Collected data entries

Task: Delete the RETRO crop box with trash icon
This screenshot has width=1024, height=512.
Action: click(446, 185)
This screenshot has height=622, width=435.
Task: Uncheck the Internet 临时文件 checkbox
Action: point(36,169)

» **Aim of the task**:
For each line in the data, set it down again exactly.

» **Exercise answer**:
Task: Delete the RETRO crop box with trash icon
This screenshot has width=1024, height=512.
Action: click(446, 185)
This screenshot has height=622, width=435.
Task: Uncheck the Internet 临时文件 checkbox
Action: point(36,169)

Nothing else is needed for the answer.